The move leverages the MCU and analog businesses Spansion acquired from Fujitsu last summer, combining them with the company’s own flash memory technology. Spansion is adding the new Traveo family MCUs to its existing microcontroller product lines that include Fujitsu’s proprietary MCUs and ARM Cortex-R4-based MCUs.
Saied Tehrani, Spansion’s senior vice president and chief technology officer, said in an interview with EE Times, “I believe we’re the first company to use ARM’s Cortex-R5 in automotive MCUs.” The higher performance of the Cortex-R5 core, its speed in particular, will be a real advantage for the company’s new automotive MCUs, said Tehrani. Further, the Cortex-R5 processor’s dual core configurations, which allow lock-step redundant core for safety critical applications, are also effective for the two cores “to monitor each other,” Tehrani added.
According to IHS, a market research company, Spansion entered the top 20 rankings for automotive MCUs in 2013 in seventh place.

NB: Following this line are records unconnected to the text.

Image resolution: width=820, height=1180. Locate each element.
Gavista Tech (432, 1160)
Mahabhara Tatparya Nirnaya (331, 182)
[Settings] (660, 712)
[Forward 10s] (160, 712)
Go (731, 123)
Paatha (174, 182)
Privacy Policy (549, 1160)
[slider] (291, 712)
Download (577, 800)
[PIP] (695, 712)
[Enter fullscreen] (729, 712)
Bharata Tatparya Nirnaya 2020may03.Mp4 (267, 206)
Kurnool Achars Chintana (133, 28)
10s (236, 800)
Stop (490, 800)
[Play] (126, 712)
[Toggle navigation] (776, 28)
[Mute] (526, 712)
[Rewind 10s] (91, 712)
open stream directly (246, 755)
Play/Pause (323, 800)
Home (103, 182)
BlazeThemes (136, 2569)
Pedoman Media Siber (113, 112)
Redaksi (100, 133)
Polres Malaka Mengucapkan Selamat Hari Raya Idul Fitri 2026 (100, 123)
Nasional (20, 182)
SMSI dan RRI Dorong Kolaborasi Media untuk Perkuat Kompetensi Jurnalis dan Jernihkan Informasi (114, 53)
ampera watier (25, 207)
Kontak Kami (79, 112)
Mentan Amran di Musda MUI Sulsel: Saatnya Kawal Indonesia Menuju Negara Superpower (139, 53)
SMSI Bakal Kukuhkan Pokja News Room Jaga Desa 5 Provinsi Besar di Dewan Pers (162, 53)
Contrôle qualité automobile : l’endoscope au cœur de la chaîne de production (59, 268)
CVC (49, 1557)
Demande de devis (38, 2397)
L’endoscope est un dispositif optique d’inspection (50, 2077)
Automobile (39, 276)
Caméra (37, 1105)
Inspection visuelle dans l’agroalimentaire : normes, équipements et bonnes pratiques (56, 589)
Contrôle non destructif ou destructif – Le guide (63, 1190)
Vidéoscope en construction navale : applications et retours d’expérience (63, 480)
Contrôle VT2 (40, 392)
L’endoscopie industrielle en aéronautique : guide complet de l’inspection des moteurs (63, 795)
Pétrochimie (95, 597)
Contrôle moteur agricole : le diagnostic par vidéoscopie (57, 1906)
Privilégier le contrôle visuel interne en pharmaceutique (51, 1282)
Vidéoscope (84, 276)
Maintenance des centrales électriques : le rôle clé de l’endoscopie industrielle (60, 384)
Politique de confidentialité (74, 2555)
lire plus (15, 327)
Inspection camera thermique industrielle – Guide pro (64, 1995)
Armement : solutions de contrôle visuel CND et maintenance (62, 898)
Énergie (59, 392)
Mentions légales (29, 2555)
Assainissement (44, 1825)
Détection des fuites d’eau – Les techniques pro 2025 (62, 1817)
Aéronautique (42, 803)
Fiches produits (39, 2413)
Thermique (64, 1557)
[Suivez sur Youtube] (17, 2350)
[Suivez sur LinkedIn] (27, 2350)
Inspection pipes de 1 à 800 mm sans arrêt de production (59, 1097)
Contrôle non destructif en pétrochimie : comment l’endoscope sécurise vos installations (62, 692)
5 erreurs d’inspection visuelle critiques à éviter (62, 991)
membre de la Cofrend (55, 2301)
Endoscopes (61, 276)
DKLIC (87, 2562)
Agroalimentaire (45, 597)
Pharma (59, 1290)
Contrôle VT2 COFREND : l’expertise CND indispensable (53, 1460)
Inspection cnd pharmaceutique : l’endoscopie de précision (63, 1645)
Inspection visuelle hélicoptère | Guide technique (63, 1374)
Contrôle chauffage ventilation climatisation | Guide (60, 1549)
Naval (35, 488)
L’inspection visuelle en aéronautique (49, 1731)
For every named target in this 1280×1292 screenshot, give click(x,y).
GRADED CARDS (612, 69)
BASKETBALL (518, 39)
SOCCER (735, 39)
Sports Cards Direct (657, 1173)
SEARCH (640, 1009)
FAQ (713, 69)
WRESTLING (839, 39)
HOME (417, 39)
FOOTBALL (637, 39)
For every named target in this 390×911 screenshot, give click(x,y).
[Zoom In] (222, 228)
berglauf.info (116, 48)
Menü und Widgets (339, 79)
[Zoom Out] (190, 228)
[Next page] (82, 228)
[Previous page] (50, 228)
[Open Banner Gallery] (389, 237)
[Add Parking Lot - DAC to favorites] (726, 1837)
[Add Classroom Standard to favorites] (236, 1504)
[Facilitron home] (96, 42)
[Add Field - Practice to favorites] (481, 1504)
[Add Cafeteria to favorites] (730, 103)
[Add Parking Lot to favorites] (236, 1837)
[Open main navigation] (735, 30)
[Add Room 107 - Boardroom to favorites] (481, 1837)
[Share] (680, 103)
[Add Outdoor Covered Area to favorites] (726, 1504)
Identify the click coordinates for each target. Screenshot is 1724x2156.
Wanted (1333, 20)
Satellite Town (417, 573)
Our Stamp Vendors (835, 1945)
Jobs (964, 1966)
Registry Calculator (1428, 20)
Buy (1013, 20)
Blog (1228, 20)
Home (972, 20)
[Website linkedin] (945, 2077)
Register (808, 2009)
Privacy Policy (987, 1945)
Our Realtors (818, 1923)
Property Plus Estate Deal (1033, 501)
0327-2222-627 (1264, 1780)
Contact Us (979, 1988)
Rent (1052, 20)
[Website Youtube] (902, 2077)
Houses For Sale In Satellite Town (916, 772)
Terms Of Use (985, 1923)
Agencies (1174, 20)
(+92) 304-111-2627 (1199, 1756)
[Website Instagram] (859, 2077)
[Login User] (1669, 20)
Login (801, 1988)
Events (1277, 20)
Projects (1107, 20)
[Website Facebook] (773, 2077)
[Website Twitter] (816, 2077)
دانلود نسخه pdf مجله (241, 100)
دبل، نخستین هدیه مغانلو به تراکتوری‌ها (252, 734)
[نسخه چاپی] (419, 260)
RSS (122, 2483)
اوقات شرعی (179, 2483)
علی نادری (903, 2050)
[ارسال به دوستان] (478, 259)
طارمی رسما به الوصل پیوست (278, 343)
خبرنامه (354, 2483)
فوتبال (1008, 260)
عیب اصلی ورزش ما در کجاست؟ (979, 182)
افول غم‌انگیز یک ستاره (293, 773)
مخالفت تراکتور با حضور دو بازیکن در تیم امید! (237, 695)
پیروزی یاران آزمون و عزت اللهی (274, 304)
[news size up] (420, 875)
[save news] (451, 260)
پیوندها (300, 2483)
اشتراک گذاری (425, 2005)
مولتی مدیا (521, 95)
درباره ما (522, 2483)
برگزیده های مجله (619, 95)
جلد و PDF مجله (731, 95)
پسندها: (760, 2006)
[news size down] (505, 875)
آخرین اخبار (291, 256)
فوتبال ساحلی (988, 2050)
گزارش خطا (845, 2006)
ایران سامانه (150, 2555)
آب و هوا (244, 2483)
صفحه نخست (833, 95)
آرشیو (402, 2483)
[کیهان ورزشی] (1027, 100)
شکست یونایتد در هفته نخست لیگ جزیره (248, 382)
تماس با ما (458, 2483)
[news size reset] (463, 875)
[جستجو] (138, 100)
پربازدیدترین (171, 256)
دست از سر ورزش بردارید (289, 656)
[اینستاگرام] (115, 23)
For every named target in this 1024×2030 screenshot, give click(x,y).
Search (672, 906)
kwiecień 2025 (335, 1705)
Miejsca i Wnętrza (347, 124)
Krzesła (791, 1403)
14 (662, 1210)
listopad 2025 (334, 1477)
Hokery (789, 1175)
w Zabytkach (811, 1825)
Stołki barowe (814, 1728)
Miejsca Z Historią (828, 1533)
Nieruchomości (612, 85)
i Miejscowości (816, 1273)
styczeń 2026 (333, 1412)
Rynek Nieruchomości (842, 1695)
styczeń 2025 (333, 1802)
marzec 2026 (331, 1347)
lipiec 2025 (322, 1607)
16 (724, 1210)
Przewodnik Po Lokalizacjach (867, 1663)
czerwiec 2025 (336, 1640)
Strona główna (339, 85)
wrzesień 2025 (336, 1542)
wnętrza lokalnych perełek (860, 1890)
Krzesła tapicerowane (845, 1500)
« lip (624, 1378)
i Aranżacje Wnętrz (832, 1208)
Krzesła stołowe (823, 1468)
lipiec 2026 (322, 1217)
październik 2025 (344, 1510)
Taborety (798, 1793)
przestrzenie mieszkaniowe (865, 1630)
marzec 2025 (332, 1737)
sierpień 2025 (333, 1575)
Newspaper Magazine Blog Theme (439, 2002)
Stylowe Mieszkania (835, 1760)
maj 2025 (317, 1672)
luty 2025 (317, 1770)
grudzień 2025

Spansion still remains a niche player in the overall automotive MCU market, since the company participates only in certain segments. However, the Spansion CTO emphasized that his company’s products are “well represented” -- sometimes with a 35 to 45 percent share -- in specific automotive segments such as cluster/dashboard, HVAC, and body electronics.
Twin-motor controller for HEV and EV
Spansion, throughout this year, plans to launch different members of the Traveo family -- each dedicated to a specific segment of the automotive applications. The MCUs include twin motors, body electronics, and cluster.
Spansion today rolls out its first Traveo MCU, called MB9D560, designed as a twin-motor controller for hybrid vehicles (HEV) and electrical vehicles (EV).
It will be first deployed in a 2015 model car by a Japanese automaker. Tehrani, who declined to name names, said the Japanese company will launch within the next few months a car with Spansion’s twin-motor controller.
How Spansion's Traveo Family of Automotive MCUs will be used in a car
Click here for larger image
In the MCU’s dual structure, one core looks after the motor of a car while another monitors the generator. Integrated on the MB9D560 MCU are resolver sensors for motor control and unique hardware IP for motor control operations, according to the company. The sensors, while the car is driving, identify the exact position of the motor, and feed it back to the MCU. That information, in return, helps coordinate the power provided by the generator.